Powershell: Surprising behavior of @() (array subexpression operator) with arrays/collections created with New-Object

Created on 14 Jul 2017  路  16Comments  路  Source: PowerShell/PowerShell

tl; dr:

This issue is written based on the following, currently unfulfilled expectation:

  • When you wrap a New-Object call that outputs an array / collection in @(), it should not create an array wrapper around it.

@PetSerAl disagrees with my expectation (quotes from the comments on this SO post that inspired this issue, part of which is reprinted below):

What is unexpected about this behavior? New-Object writes a single element to the pipeline and @() wraps it in an array.

On the tangentially related issue that @() preserves the specific array type:

Also, IMHO, @([int[]] (1, 2)).GetType().Name [returning Int32[]] is a bug (over-optimization; it returns Object[] in v2)


As of Windows PowerShell v5.1 / PowerShell Core v6.0.0-beta.4, @() unexpectedly wraps arrays / collections instantiated directly as .NET types with the New-Object cmdlet in an outer, single-element array; in other words: it doesn't recognize that the results already _are_ array-valued:

> @(New-Object 'Object[]' 2).Count; @(New-Object 'Object[]' 2)[0].Count
1  # !! The array was unexpectedly wrapped in an outer single-item array.
2  # !! Element [0] contains the original array.

> @(New-Object 'System.Collections.ArrayList').Count; @(New-Object 'System.Collections.ArrayList')[0].Count
1  # !! The array list was unexpectedly wrapped in an outer single-item array.
0  # !! Element [0] contains the original (empty) array list.

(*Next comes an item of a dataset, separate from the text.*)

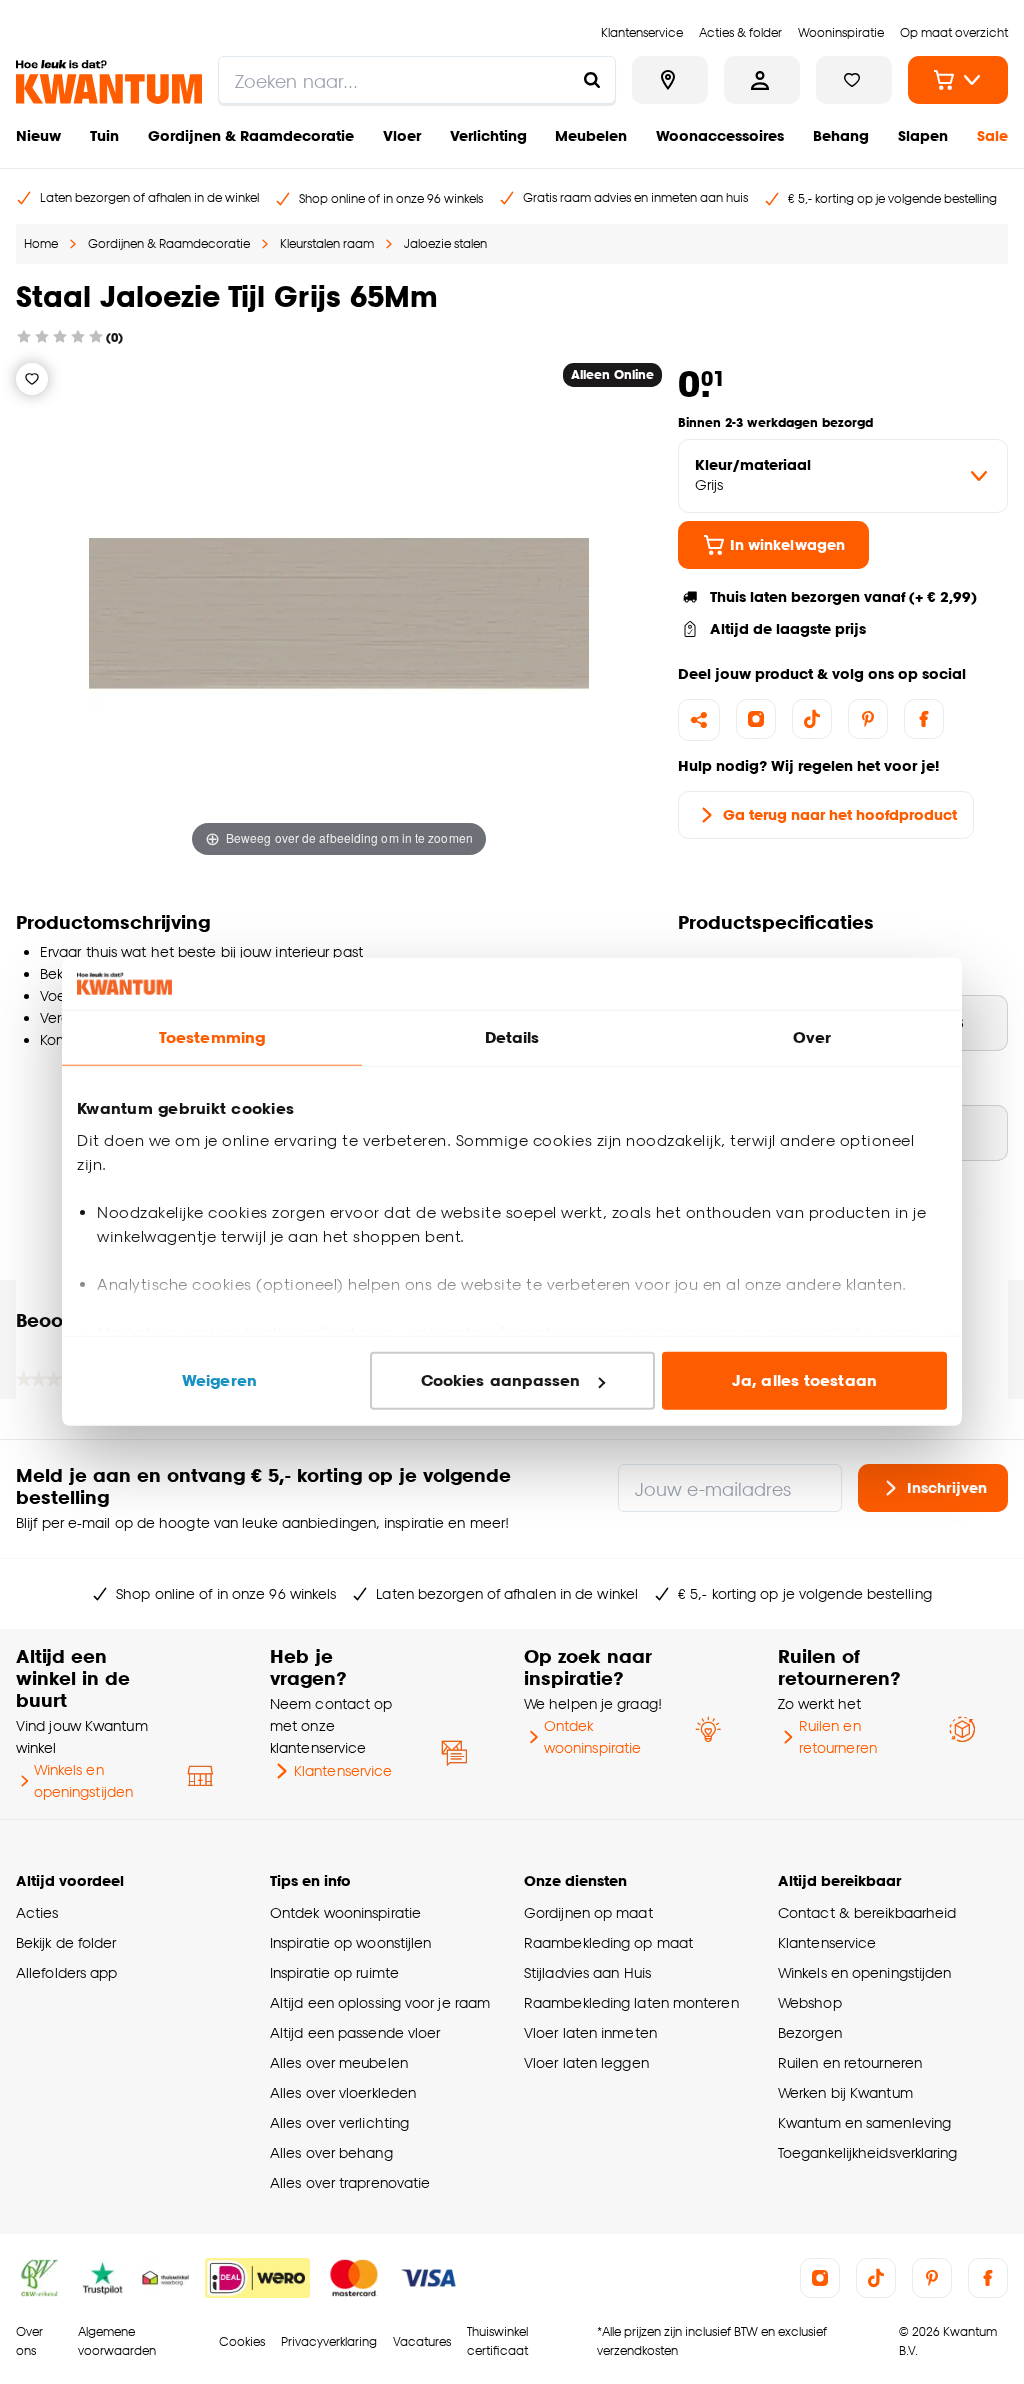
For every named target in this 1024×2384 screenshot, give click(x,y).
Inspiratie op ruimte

To contrast the surprising New-Object behavior above with commands that _should_ be equivalent, but work as expected:

> @((New-Object 'Object[]' 2)).Count
2 # OK - !! Simply enclosing the New-Object call in (...) made the difference.

> @([int[]] (1, 2)).Count
2 # OK - using a cast in lieu of New-Object

> @([System.Collections.ArrayList]::new()).Count
0 # OK - using the static ::new() method in lieu of New-Object

Environment data

PowerShell Core v6.0.0-beta.4 on macOS 10.12.5
PowerShell Core v6.0.0-beta.4 on Ubuntu 16.04.2 LTS
PowerShell Core v6.0.0-beta.4 on Microsoft Windows 10 Pro (64-bit; v10.0.15063)
Windows PowerShell v5.1.15063.413 on Microsoft Windows 10 Pro (64-bit; v10.0.15063)
Issue-Discussion Resolution-Answered WG-Language

All 16 comments

Let me describe how I understand how @() work.

Suppose you have this:

$Result = @(
    some statements here
)

It is more or less equivalent to:

. {
    some statements here
} | ForEach-Object -Begin { $Temp = [Collections.ArrayList]::new() } -Process { [void]$Temp.Add($_) } -End { $Result = $Temp.ToArray() }

So @() invoke provided statements, collect all the pipeline output and create array from them. Notice: it absolutely does not care what kind of objects (scalar, array or some other collection) you write into pipeline, and that is where great power of @() is.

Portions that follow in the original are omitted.